**Your objective**
Find "Where should I" in the material, then return exactly the line containing it and all lines after it to the end, leaving out pictures.

**Extracted data**
▼

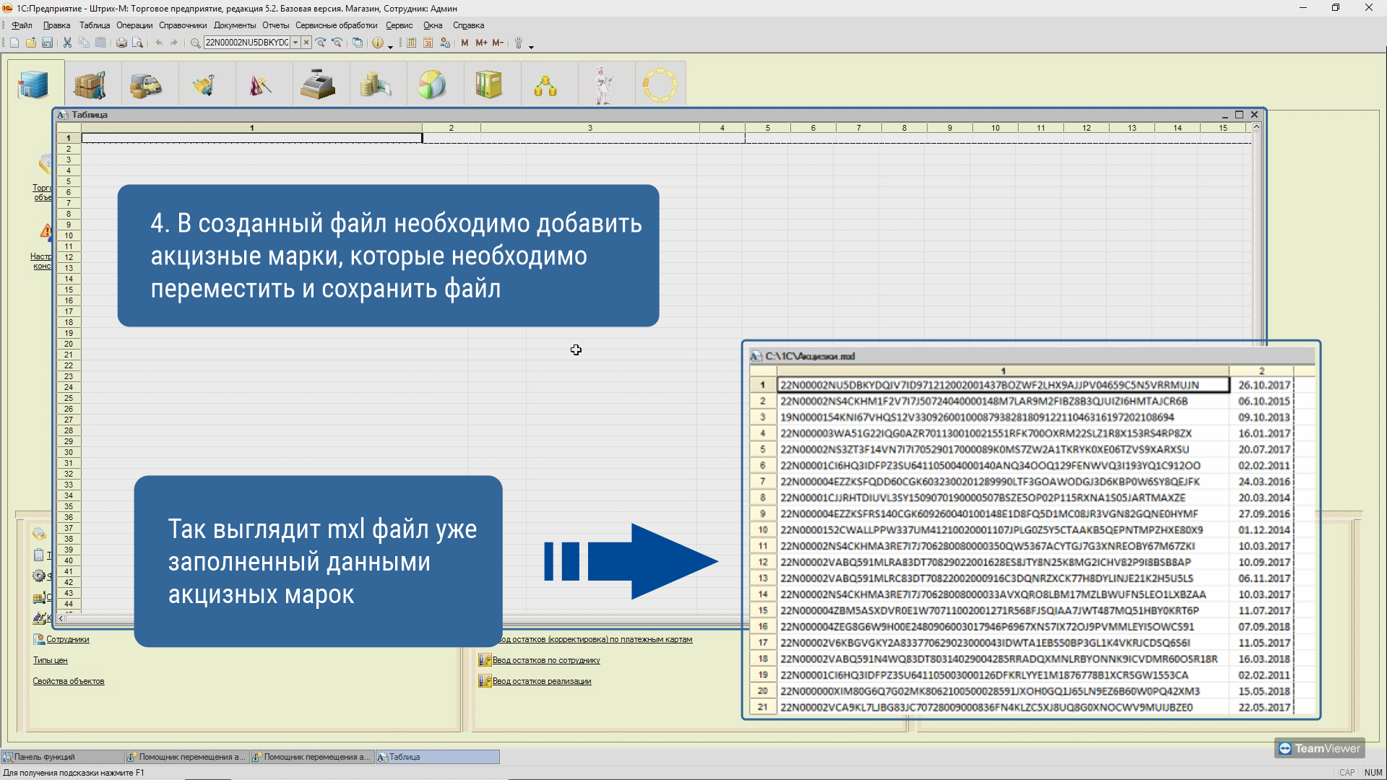The image size is (1387, 780).
Task: Open the Сервисные обработки menu
Action: (336, 25)
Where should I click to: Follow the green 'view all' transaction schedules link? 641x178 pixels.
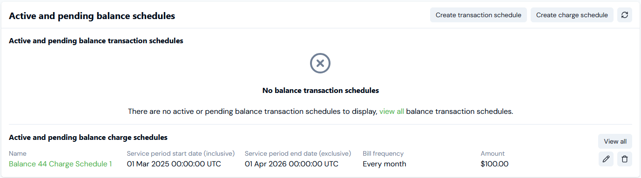(x=391, y=112)
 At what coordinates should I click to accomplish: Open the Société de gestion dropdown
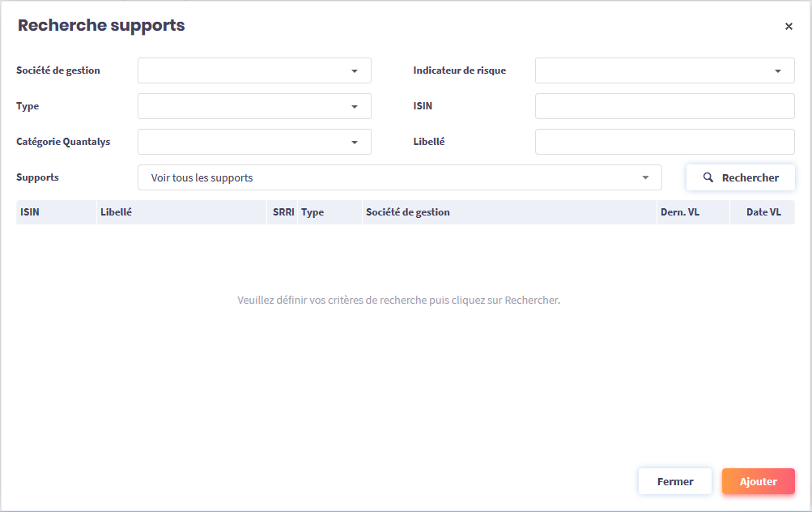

▲

**Result of the task**
Where should I click to: Follow the green 'view all' transaction schedules link? 641x178 pixels.
(x=391, y=112)
 At what coordinates should I click to accomplish: Open the Société de gestion dropdown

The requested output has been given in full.